Autopilots are here! This was the Build 2026 keynote message from Satya Nadella last week:
“Today we are introducing a new category of agents called Autopilots. Autopilots are always-on agents that work autonomously, with their own identity, and act on your behalf. Autopilots stay active in the background, understand how work gets done across your apps and systems, and take action without needing to be prompted each time.”
So, Microsoft is no longer The Copilot Company that Satya envisioned a couple of years ago. Which makes sense, given how the Copilot brand has not become quite as valuable as the company would have wanted to.

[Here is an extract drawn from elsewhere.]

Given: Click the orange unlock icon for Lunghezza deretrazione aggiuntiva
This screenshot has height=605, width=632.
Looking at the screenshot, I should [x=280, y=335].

While it’s present in most organizations, thanks to the massive distribution power of Microsoft, we’ve seen reports of how when given a choice, users actively pick something other than Copilot.

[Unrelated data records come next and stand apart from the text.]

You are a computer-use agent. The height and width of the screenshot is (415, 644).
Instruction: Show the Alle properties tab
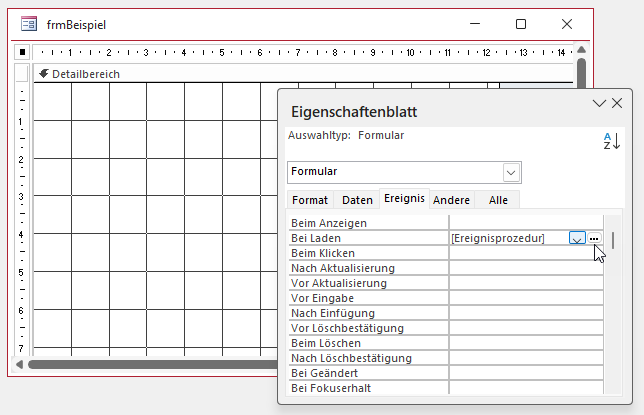498,200
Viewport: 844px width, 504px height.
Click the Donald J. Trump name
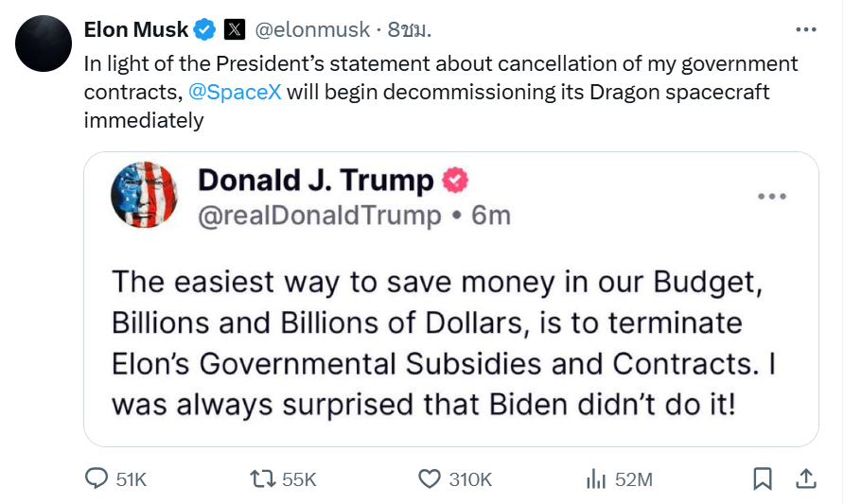pos(315,180)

It’s not yet clear at this point whether Autopilots become a proper brand or just remain a concept used in marketing. In any case, it feels like a missed opportunity to pick a new AI brand that would have carried more positive emotions for many of today’s tech workers that grew up in the 90s (credit to Tim Mayo for the idea):

Drake meme: Autopilots vs. Autobots
The flagship Autopilot of this new category of AI agents presented at Build was Microsoft Scout. The subscribers of this newsletter may know it by its former name, ClawPilot, that has been used in context of the MS internal version of Scout.
In this week’s issue, I will take a deeper look at what the official story with Microsoft Scout is and how it differs from the observable reality. The Frontier preview announcement doesn’t quite tell the full story but that’s okay — more material for me to cover in Perspectives, then! But first, let’s zoom out a bit and put all these recent AI pilots into perspective.

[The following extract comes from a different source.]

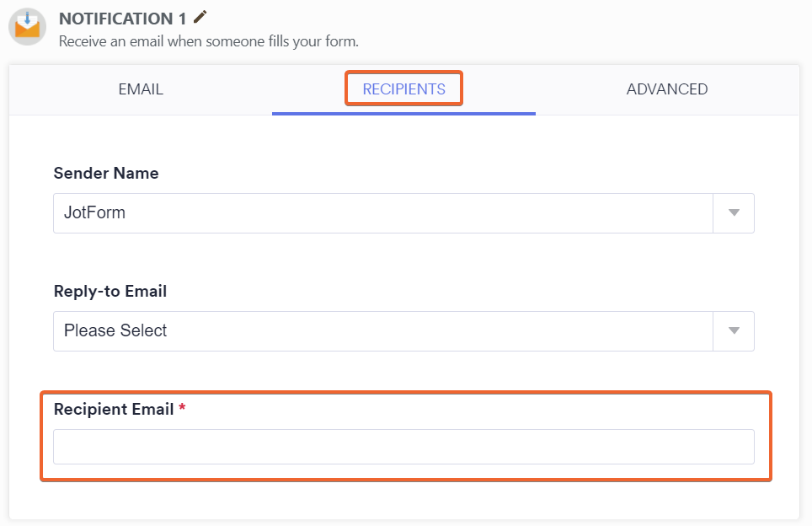Click the sender name field showing JotForm
The width and height of the screenshot is (812, 526).
pos(379,212)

Let me count the Autopilots
Keeping up with Microsoft’s AI agent products is the kind of a task where I personally definitely welcome help from AI tools. Even if I have a good hunch of what I should be looking for and where, it would simply take too much time to manually open the tens or even hundreds of web pages that provide relevant bits of information. So, I once again requested Claude to produce a single HTML page that illustrates the big picture of Autopilots:
Let’s go through the points on this AI treasure map and see how they align with the Autopilot story.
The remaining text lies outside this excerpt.